> **Extrait**:
____________
Censure ministérielle : vers un retour de l’ORTF en Lorraine ? Ou comment la rédactrice en chef a dépublié un papier web sur pression d’une ministre mécontente du traitement de sa visite à Nancy.
On croyait la période révolue depuis la fin des années 60 : le rédacteur en chef de la télévision publique prenait ses consignes auprès du ministre de l’Information, qui transmettait les doléances du Général de Gaulle. L’ORTF est de retour en Lorraine ! Samedi 17 septembre 2022, un journaliste affecté au web est chargé de faire le portrait de la ministre de l’Enseignement et de la Formation Professionnels, qui vient inaugurer le nouveau rectorat de l’académie. Ancienne députée de Nancy, en poste depuis deux mois, elle fait partie de la vague des néophytes en politique propulsés en pleine lumière par le président Macron.
Le journaliste passe ses coups de fil, et dresse un portrait où il décrit une inconnue du grand public, sans passé militant, qui a découvert la politique en 2017, après des postes de DRH dans le privé. Il cite une source qui s’amuse de son passé en ressources humaines, elle qui a usé une quinzaine d’assistants parlementaires pendant son mandat.
Le papier est relu, validé, et publié par le rédacteur en chef de Reims, qui est en charge de la coordination du web le week-end : c’est comme ça dans le Grand Est.
Irréprochables et à la botte du pouvoir
Mystérieusement le journaliste ne retrouve plus son papier en ligne le dimanche matin. Il a été dépublié dans la nuit. Au téléphone, le coordinateur du week-end confirme la dépublication, un brin gêné : « La rédactrice en chef de Nancy va t’appeler ». Le coup de fil arrive vers 10h : « Ton papier est à charge, tes sources sont anonymes, la ministre n’a pas eu la parole ». Avant de raccrocher, elle précise qu’elle doit rappeler la ministre pour lui rendre des comptes ! Et demande pour ça au journaliste de se justifier dans un mail, ce qu’il refuse : son travail est honnête, argumenté et validé par un rédacteur en chef.
____________
> **Lignes de données**:
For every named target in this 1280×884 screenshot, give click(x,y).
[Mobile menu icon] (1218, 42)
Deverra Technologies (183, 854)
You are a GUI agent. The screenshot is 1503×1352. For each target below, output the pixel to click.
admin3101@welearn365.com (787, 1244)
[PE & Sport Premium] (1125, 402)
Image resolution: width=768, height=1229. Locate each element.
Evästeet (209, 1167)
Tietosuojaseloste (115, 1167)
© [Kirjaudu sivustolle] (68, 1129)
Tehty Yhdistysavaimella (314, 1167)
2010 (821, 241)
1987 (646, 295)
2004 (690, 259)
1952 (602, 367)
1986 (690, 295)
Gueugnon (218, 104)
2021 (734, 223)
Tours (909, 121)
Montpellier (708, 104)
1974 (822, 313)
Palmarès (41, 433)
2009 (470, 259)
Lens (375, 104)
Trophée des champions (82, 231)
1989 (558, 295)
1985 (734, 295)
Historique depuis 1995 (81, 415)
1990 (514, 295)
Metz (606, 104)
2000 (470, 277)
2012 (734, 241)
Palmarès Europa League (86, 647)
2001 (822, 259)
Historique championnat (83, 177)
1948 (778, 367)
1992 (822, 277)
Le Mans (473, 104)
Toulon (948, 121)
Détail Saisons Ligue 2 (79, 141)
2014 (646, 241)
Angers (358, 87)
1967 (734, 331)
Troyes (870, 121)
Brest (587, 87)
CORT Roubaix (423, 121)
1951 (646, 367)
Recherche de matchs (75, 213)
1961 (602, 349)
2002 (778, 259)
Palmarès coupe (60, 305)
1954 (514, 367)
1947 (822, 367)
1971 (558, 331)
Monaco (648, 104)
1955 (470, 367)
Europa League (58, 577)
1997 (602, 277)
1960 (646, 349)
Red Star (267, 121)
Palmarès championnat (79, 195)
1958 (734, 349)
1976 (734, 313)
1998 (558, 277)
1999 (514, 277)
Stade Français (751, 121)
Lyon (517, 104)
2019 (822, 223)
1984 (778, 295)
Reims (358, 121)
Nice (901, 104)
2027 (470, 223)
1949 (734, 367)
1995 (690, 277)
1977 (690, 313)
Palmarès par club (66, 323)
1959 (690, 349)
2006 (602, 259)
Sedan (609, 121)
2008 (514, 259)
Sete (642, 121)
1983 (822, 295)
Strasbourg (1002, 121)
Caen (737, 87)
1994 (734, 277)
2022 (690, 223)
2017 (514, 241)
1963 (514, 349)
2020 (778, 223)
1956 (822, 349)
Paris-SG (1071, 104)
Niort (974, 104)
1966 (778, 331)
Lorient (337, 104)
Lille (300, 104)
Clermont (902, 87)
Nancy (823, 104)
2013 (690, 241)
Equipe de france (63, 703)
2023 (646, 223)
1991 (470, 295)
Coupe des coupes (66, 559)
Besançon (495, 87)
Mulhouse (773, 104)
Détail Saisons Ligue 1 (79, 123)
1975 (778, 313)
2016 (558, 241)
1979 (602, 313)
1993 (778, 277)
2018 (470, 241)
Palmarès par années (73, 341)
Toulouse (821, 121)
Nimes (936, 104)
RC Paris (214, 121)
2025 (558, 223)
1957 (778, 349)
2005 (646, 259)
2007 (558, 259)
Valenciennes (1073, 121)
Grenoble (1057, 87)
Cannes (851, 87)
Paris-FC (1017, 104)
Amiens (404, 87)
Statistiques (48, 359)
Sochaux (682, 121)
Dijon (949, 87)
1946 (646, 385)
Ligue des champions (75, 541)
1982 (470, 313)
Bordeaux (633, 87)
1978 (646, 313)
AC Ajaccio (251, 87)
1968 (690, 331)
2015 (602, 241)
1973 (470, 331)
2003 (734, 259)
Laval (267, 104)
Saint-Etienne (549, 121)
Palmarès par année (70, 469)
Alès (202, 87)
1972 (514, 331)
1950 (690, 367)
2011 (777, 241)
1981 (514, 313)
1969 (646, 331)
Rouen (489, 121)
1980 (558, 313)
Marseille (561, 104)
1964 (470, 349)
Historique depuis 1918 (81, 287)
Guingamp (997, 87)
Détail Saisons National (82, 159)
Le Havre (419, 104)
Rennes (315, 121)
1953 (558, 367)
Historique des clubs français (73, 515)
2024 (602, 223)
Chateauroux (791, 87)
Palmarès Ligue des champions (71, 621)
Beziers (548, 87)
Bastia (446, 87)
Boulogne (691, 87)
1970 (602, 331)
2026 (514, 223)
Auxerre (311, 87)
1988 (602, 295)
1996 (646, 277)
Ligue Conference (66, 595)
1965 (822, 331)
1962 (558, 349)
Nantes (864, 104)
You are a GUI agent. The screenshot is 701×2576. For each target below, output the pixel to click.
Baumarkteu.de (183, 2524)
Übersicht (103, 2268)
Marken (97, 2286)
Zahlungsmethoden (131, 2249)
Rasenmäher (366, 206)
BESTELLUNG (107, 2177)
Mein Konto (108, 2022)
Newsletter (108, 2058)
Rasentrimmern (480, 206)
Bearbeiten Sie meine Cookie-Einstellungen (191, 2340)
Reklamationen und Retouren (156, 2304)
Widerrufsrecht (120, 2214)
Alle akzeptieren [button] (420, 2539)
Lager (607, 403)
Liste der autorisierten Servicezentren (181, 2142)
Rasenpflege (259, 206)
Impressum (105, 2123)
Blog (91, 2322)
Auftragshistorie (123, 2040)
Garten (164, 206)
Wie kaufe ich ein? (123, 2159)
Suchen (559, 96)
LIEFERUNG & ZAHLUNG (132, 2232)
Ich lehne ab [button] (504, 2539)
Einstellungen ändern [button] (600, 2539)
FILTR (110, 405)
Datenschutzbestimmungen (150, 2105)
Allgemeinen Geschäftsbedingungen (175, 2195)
____________
> **Objectif**:
Répondez à ces questions sur l'extrait consacré à la censure ministérielle :
(a) Quel jour la ministre vient-elle inaugurer le nouveau rectorat ?
(b) Combien d'assistants parlementaires a-t-elle usés pendant son mandat, selon la source citée ?
(c) Vers quelle heure la rédactrice en chef de Nancy appelle-t-elle le journaliste ?
Le listing qui précède provient d'une autre source.

> **Réponse rédigée**:
(a) Le samedi 17 septembre 2022.
(b) Une quinzaine.
(c) Vers 10h.